Source material.
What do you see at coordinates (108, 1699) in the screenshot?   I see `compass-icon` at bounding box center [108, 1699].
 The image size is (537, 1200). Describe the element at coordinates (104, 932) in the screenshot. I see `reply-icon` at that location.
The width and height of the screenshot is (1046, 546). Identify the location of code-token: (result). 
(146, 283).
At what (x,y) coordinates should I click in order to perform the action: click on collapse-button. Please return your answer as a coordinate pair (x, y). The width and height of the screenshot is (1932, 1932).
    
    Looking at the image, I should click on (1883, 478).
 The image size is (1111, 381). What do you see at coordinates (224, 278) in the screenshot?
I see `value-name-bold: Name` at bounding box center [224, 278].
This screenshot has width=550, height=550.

The task. Render the data as a JSON list of strings, one string per line and blank lines omitted, starting with the first line and going on through the line containing "(146, 283).".

Task solution.
[
  "What do you see at coordinates (108, 1699) in the screenshot?   I see `compass-icon` at bounding box center [108, 1699].",
  " The image size is (537, 1200). Describe the element at coordinates (104, 932) in the screenshot. I see `reply-icon` at that location.",
  "The width and height of the screenshot is (1046, 546). Identify the location of code-token: (result). ",
  "(146, 283)."
]